A small study by scientists from a clinical genetic testing company found that at-home genetic testing kits misidentified risk factor genes 40 percent of the time – reporting that customers carried possibly disease-causing DNA sequence variations when in reality, the sequences were normal.
The results are a sobering reminder that direct-to-consumer (DTC) genetic analyses, as fun as they may be in telling us about our ancestry, are not accurate enough to provide medical diagnostic information.
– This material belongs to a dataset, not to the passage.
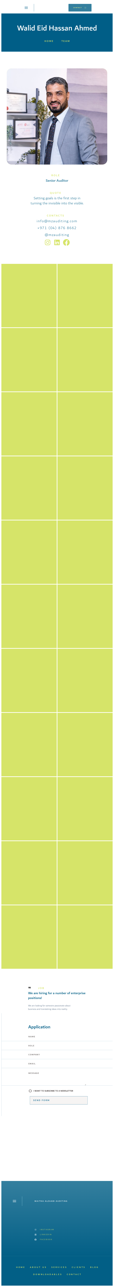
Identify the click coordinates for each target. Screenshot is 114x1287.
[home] (51, 8)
As described in the journal Genetics in Medicine, the team reviewed sequence data from DTC tests performed on 49 individuals. In these cases, either the DTC company’s own report or that of a third-party interpretation service flagged the individual’s sequences as being potentially dangerous, and thus, the data was referred to Ambry Genetics for a thorough analysis. Among the 49 subjects, the DTC reports had identified a total of 26 pathogenic variants in genes for cancer, connective tissue disorders, cystic fibrosis, and familial Mediterranean fever.
DTC companies are not allowed by the Food & Drug Administration to market their services as diagnostic tests, yet some companies will give customers the raw data from analyses of selected genes associated with diseases. This data can then be further interpreted by third-party companies, often for a fee.
However, there are two big problems with this: First, DTC companies don’t actually sequence the entire genes associated with say, cancer or Parkinson’s disease. Instead, their tests look for the presence of single nucleotide alterations, called SNPs, that have been previously linked to the development of a disease. Second, DTCs don’t test within all the genes linked to these conditions, and variations in one alone may be safe.
Furthering the problem, the third-party interpretation companies often rely on public databases of gene SNPs to identify high-risk variants, but the classifications by these online tools of which SNPs are dangerous are known to be highly inaccurate. Often, what is flagged as a high-risk variation is actually benign or of currently unknown significance to our health.
For their investigation, the Ambry scientists performed advanced sequencing confirmation tests on DNA samples from the 49 patients and compared their results to the DTC data from each. Their analysis showed that only 60 percent of the individuals actually had the abnormal gene sequence that their DTC test had identified.
Moreover, the DTC reports and third-party interpretations associated with the 49 cases had classified eight variants in five genes (including the breast and ovarian cancer risk genes BRCA1 and BRCA2) as being causative of disease, whereas Ambry and other professional laboratories consider seven of these to be harmless and one to be of unknown significance.
In light of these findings, the authors worry that many DTC consumers are being presented with misleading information that could cause undue anxiety over their health.
“For these reasons, medical providers should order confirmatory genetic testing from an experienced clinical diagnostic laboratory to guide patients’ medical care,” they write. Once this has been performed, it must "be interpreted by a qualified health-care professional in the context of several other factors, such as personal and family medical history.”